今回、当所目玉と言われていた「細川・小泉元首相コンビ」は、不発のままでしたね。
マスコミは必死になって盛り上げようとしていましたが、やはり有権者はそんな手には乗らなかったようです。
残念ながら「郵政選挙」や「政権交代選挙」の時のような、マスコミの盛り上げで有権者が左右される時代は終わりました。
今回投票率が低かったのは残念ですが、東京都民が選んだ結果です。
これから東京オリンピックに向けて、都政をしっかりと行って欲しいですね。

細川&小泉氏が訴えていた「脱原発」も、残念ながら盛り上がりを見せませんでした。
しかし、多くの国民は「脱原発」を支持していると思います。
私も原発に寄る発電はリスクが高すぎると考えています。
即座に脱原発ではなく、将来的に脱原発に向けて、新たな資源エネルギーを確保する事が大事だと思います。

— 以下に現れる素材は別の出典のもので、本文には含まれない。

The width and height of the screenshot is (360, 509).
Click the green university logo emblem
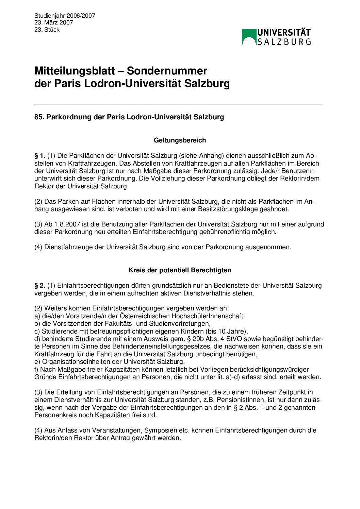click(249, 37)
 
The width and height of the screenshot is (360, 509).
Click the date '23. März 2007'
click(54, 22)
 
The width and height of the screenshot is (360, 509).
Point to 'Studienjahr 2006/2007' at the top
click(65, 16)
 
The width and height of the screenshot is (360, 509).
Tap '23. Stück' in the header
click(47, 30)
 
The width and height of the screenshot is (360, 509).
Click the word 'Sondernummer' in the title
click(167, 71)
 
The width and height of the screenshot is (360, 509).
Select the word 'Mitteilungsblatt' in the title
click(75, 71)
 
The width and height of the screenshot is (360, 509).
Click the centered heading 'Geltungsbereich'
click(180, 140)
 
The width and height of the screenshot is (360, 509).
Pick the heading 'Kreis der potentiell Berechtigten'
click(180, 270)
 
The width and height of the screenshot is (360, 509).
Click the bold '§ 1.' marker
click(40, 156)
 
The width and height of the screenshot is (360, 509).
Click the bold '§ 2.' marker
click(40, 286)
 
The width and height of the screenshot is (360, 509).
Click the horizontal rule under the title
click(178, 104)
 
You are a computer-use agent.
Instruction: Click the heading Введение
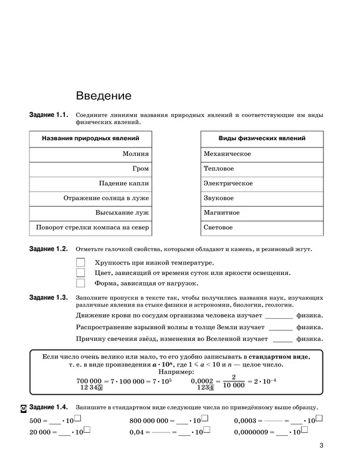pyautogui.click(x=104, y=95)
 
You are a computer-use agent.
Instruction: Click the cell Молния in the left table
pyautogui.click(x=91, y=154)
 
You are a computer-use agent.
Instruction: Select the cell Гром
pyautogui.click(x=91, y=168)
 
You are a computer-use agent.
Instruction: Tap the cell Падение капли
pyautogui.click(x=91, y=183)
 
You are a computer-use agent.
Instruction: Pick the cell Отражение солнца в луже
pyautogui.click(x=91, y=198)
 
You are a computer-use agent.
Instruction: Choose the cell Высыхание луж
pyautogui.click(x=91, y=213)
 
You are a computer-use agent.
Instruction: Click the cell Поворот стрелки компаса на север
pyautogui.click(x=91, y=228)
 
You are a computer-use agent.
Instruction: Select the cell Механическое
pyautogui.click(x=261, y=154)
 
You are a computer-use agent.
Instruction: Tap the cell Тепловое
pyautogui.click(x=261, y=168)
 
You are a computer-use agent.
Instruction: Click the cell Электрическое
pyautogui.click(x=261, y=183)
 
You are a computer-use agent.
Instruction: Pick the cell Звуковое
pyautogui.click(x=261, y=198)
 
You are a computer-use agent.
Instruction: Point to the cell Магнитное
pyautogui.click(x=261, y=213)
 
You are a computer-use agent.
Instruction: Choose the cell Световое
pyautogui.click(x=261, y=228)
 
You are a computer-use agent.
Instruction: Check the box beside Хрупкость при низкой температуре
pyautogui.click(x=80, y=262)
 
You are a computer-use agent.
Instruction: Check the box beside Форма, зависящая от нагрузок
pyautogui.click(x=80, y=283)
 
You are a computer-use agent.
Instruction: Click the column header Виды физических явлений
pyautogui.click(x=261, y=139)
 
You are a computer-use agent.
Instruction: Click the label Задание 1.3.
pyautogui.click(x=48, y=298)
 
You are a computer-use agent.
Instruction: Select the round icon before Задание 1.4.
pyautogui.click(x=23, y=408)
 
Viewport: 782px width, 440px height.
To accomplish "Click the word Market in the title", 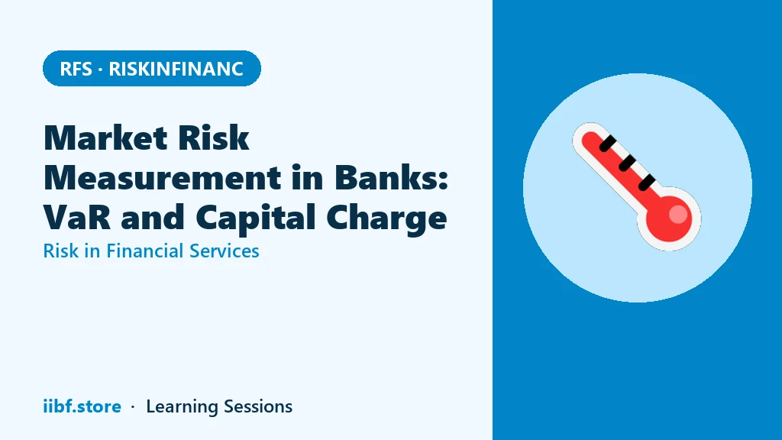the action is [x=105, y=138].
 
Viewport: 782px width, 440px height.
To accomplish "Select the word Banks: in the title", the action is [x=392, y=177].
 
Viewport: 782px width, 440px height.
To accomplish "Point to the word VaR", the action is [x=77, y=218].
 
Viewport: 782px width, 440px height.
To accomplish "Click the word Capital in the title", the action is [x=255, y=218].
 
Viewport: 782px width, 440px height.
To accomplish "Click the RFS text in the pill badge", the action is [x=76, y=69].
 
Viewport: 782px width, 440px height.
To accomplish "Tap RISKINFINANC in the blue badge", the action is [x=176, y=69].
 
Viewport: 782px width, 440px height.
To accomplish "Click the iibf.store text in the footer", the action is [x=82, y=406].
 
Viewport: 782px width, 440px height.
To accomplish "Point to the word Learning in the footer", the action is [x=182, y=407].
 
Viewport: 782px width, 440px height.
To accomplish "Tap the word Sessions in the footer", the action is [x=258, y=406].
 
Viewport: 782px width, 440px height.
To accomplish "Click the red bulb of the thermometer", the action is [x=669, y=219].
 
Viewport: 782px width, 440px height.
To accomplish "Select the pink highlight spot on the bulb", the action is [x=678, y=214].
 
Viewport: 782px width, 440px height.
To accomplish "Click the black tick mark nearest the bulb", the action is [x=647, y=182].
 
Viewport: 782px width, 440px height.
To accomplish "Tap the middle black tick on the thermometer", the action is [x=627, y=163].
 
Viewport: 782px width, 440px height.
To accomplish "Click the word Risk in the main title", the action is [x=214, y=138].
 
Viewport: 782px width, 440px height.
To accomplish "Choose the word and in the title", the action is [x=153, y=218].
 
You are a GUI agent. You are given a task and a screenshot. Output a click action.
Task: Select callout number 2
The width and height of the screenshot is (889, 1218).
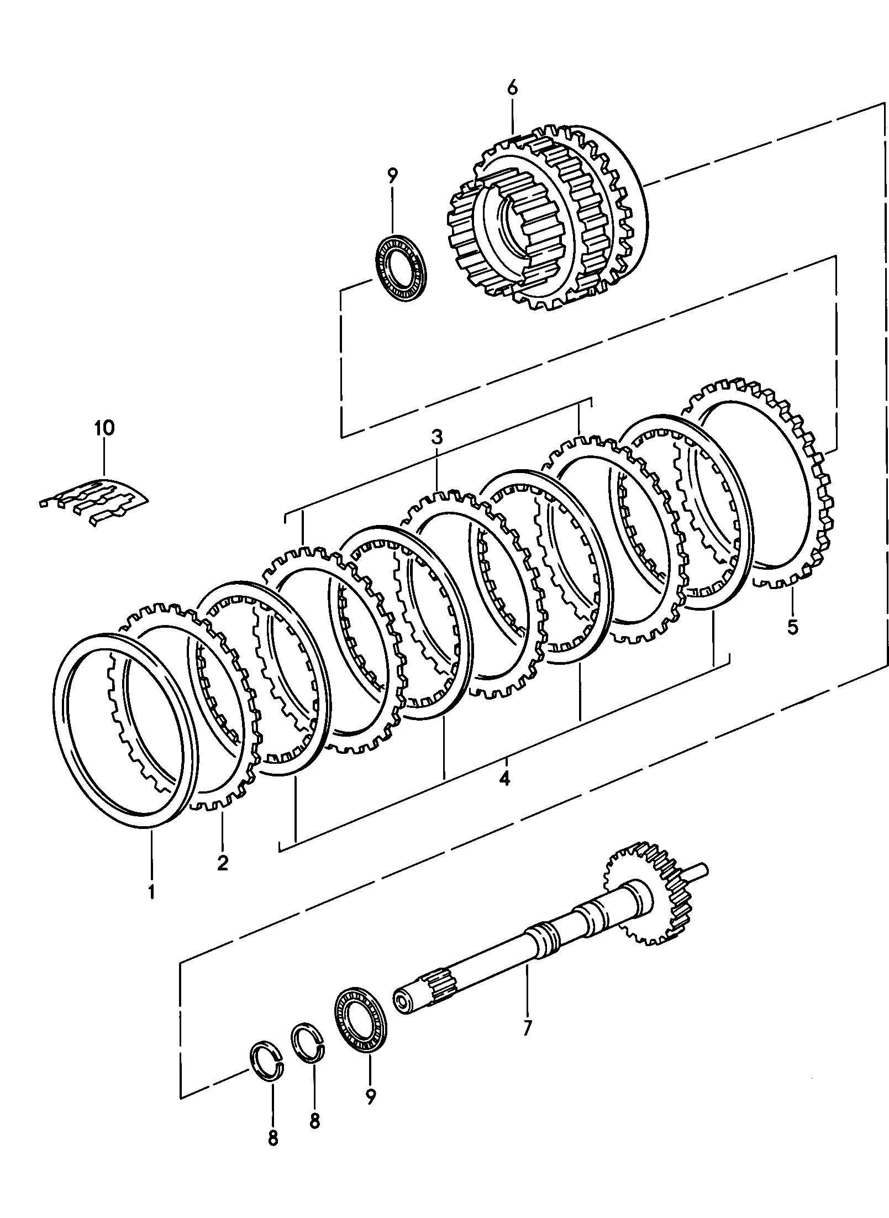[223, 863]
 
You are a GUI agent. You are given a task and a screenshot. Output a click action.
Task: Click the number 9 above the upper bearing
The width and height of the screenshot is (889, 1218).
[392, 177]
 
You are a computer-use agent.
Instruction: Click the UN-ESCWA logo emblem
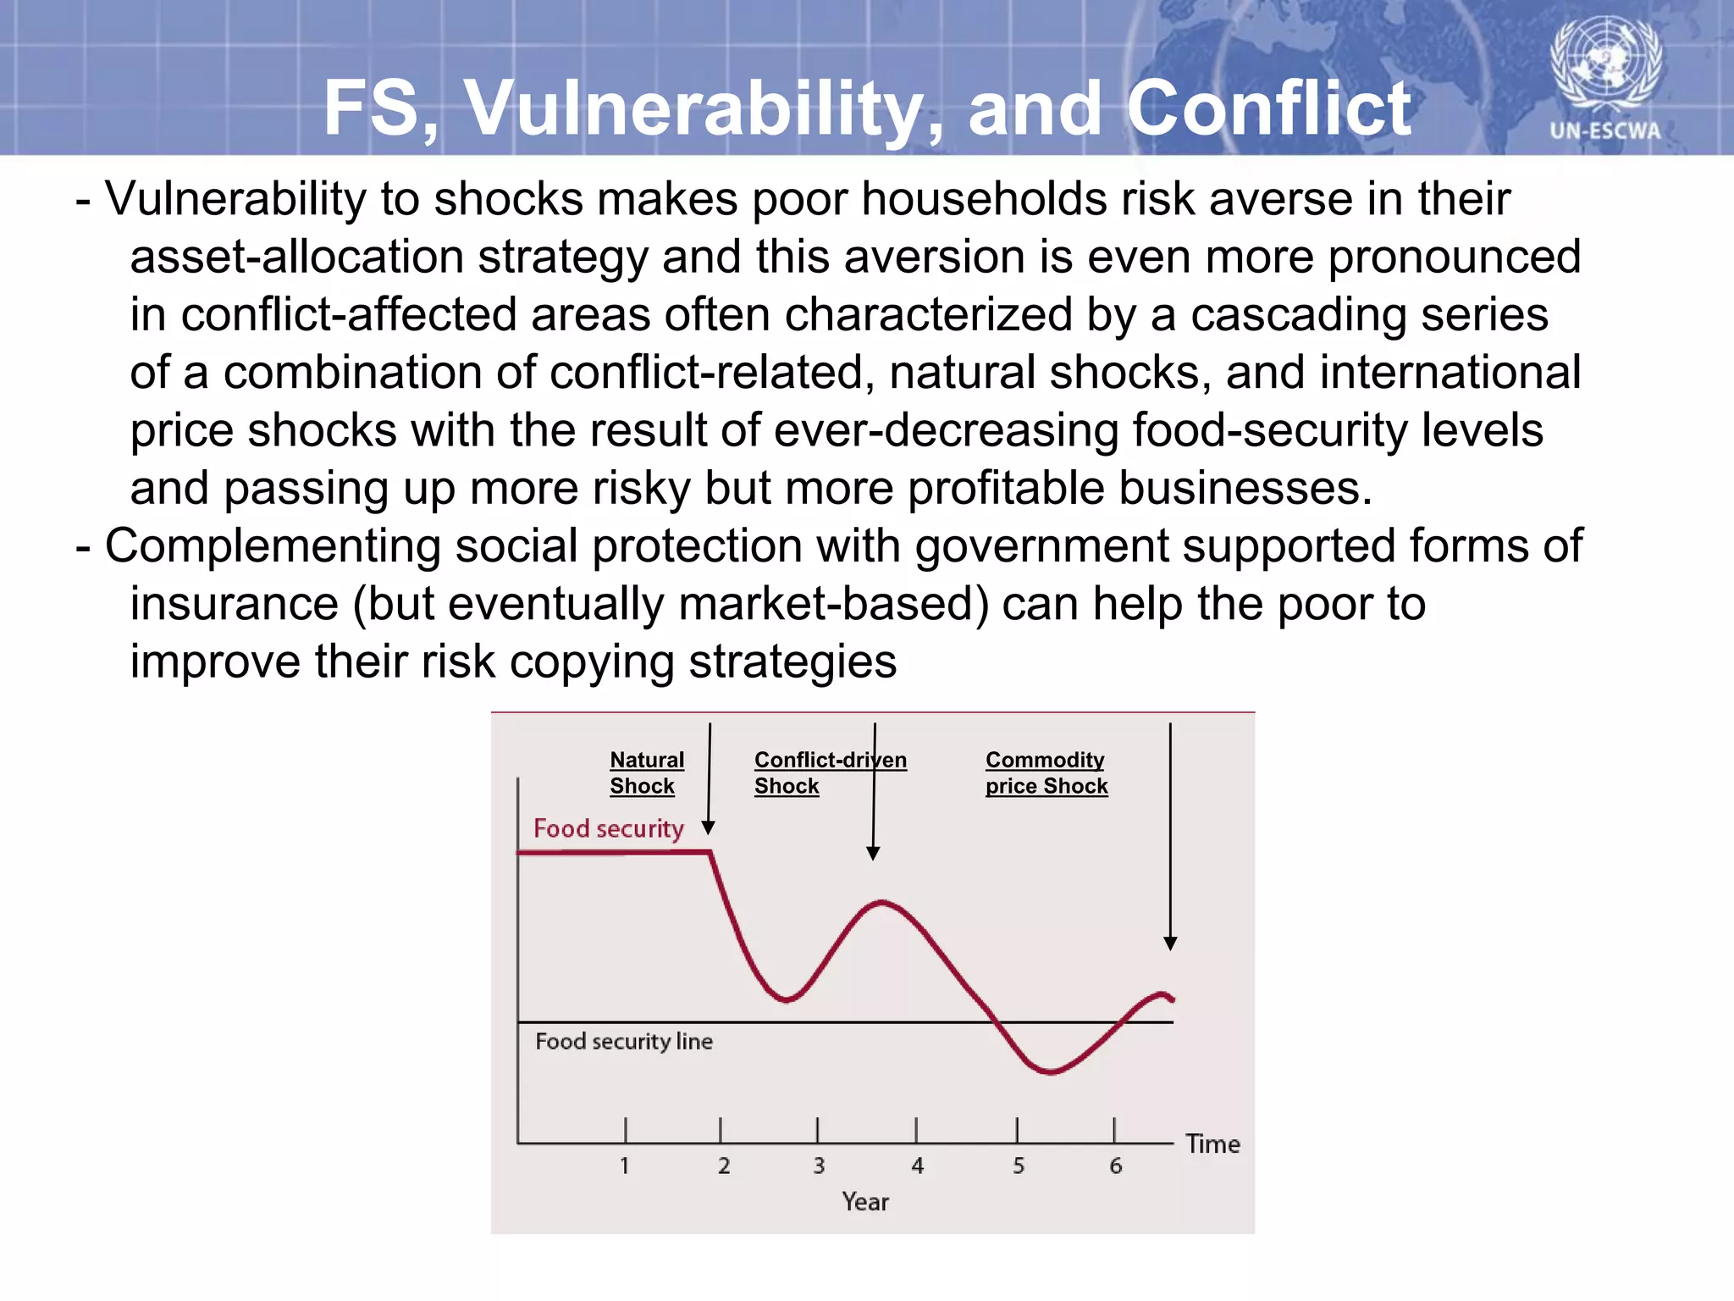1605,64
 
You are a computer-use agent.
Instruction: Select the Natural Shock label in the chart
646,772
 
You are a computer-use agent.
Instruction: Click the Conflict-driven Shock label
829,772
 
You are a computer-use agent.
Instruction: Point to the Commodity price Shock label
1046,772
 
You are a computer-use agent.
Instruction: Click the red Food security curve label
608,828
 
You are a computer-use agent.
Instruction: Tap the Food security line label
623,1041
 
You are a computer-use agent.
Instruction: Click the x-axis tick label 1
625,1165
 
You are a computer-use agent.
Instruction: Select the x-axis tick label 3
819,1165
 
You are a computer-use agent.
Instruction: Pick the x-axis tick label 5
1019,1165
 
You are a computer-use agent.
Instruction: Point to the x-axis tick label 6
1115,1165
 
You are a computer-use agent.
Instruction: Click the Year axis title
864,1202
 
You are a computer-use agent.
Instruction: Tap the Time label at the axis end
1212,1144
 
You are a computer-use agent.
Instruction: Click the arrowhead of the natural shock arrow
709,828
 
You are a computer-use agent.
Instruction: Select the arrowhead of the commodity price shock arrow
1170,944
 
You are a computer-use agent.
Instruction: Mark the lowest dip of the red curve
1050,1072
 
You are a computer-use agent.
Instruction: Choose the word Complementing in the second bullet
273,546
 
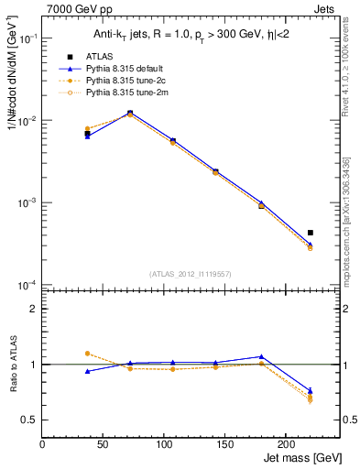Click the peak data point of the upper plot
click(130, 113)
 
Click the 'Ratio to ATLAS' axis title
click(11, 365)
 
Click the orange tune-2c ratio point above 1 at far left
click(87, 353)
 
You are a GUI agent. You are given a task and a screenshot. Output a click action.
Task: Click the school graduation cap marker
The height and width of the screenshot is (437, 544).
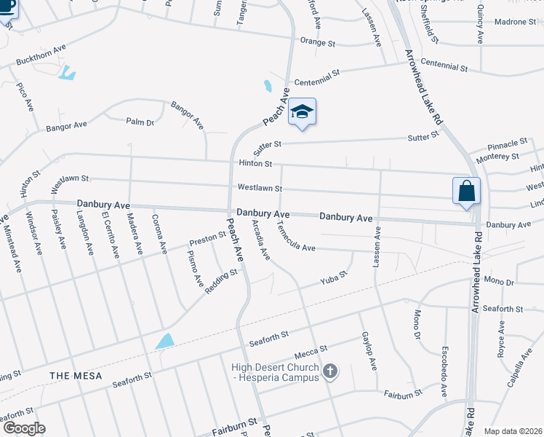302,112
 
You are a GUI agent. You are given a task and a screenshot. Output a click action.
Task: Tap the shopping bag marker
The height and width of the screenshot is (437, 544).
465,192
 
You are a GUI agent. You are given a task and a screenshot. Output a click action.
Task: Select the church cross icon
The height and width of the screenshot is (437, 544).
330,372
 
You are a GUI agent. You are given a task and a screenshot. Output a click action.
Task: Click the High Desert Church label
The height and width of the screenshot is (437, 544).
276,372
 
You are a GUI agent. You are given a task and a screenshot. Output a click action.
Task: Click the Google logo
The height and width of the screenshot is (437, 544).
24,428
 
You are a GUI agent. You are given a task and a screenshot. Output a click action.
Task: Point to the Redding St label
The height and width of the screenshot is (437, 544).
221,280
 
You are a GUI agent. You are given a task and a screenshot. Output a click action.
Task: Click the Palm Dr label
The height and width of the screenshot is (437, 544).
140,122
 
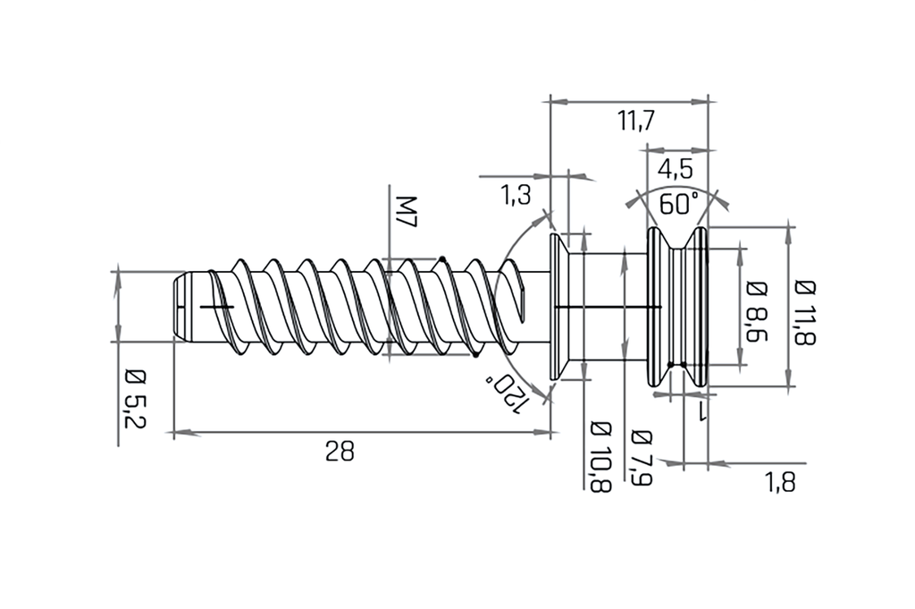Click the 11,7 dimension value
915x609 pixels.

ただ、日本の原発技術は高く、その技術開発そのものは、今後も続けて行くべきだと思います。
今後、よりリスクの低く、低コストの原発が実現するかも知れません。
そのためにも技術開発は今後も進めるべきです。

今回、小泉氏の訴えた「脱原発」が響かなかったのは、未来へのビジョンが無かったからでしょう。
脱原発を唱えるのなら、ちゃんと代替のエネルギーを示さなければいけません。
しかし、小泉氏はそれを示さず、「いずれ日本の技術で新たなエネルギーが誕生する」と単なる期待感だけで脱原発を唱えました。
そんな無責任な期待感だけでは、誰も支持出来ません。

もし、小泉氏が「日本近海に眠っているメタンハイドレートを活用して原発を減らしていく」と訴えていたら、また違ったかも知れません。
今、最も実用に近いのがメタンハイドレート。
メタンハイドレートを理由に脱原発を唱えていたのなら、現実性があり有権者も耳を傾けたでしょう。
それも無く、脱原発を唱えても、ビジョン無き未来を唱えているように聞こえます。

脱原発を高らかに唱える声に多いのが、原発に代わるエネルギーが無い事です。
「自然エネルギーを使って」という声が多いですが、現実的に自然エネルギーだけで原発の代わりにはなりません。
脱原発は原発の代替エネルギーを確保してからです。
メタンハイドレートで発電が実現できれば、原発も縮小方向に向かうでしょう。

小泉氏や細川氏が脱原発を唱えるのなら、やはり代替エネルギーの実現性を示してから唱えてほしいです。
単なる期待感や憶測だけで、脱原発は唱えてほしくありません。
これで脱原発の発言を終わるのでは無く、代替エネルギーを含めて、脱原発論争を進めてほしいと思います。

東京都知事選は終わりました。
しかし原発の問題は終わっていません。
原発か脱原発かの極論では無く、日本のエネルギーの未来を見据えて、現実的な論争を望みます。